Challenge: Copy every line of the records below, unchanged.

Items:
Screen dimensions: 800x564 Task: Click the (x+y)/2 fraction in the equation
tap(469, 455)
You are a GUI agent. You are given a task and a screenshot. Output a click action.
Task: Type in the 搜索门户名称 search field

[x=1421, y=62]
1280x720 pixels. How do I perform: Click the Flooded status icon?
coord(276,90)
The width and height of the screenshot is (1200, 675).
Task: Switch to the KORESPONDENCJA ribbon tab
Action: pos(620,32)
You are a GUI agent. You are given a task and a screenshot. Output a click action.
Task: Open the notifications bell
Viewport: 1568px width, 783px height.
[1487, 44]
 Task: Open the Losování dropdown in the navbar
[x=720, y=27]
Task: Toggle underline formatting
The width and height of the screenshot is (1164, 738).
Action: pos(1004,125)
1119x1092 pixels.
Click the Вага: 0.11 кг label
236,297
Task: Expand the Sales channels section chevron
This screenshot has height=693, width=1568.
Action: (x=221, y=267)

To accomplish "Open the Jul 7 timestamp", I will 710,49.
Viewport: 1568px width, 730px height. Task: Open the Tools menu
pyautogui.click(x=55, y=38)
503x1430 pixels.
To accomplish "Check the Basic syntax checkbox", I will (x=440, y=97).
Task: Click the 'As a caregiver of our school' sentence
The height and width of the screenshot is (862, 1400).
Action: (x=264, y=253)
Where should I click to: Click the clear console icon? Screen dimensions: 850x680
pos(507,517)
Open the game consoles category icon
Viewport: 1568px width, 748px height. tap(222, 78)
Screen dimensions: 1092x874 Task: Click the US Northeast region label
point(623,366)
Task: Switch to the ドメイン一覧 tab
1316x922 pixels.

Worked solution:
Screen dimensions: 800x564 Task: Click the (x+y)/2 fraction in the equation
tap(469, 455)
You are a GUI agent. You are given a task and a screenshot. Output a click action.
Task: Type in the 搜索门户名称 search field

[x=1421, y=62]
1280x720 pixels. How do I perform: Click the Flooded status icon?
coord(276,90)
The width and height of the screenshot is (1200, 675).
Task: Switch to the KORESPONDENCJA ribbon tab
Action: pos(620,32)
You are a GUI agent. You are given a task and a screenshot. Output a click action.
Task: Open the notifications bell
Viewport: 1568px width, 783px height.
[1487, 44]
 Task: Open the Losování dropdown in the navbar
[x=720, y=27]
Task: Toggle underline formatting
The width and height of the screenshot is (1164, 738).
Action: pos(1004,125)
1119x1092 pixels.
Click the Вага: 0.11 кг label
236,297
Task: Expand the Sales channels section chevron
This screenshot has height=693, width=1568.
Action: (x=221, y=267)

To accomplish "Open the Jul 7 timestamp", I will 710,49.
Viewport: 1568px width, 730px height. Task: Open the Tools menu
pyautogui.click(x=55, y=38)
503x1430 pixels.
To accomplish "Check the Basic syntax checkbox", I will (x=440, y=97).
Task: Click the 'As a caregiver of our school' sentence
The height and width of the screenshot is (862, 1400).
Action: (x=264, y=253)
Where should I click to: Click the clear console icon? Screen dimensions: 850x680
pos(507,517)
Open the game consoles category icon
Viewport: 1568px width, 748px height. tap(222, 78)
Screen dimensions: 1092x874 Task: Click the US Northeast region label
point(623,366)
Task: Switch to the ドメイン一覧 tab
1316x922 pixels.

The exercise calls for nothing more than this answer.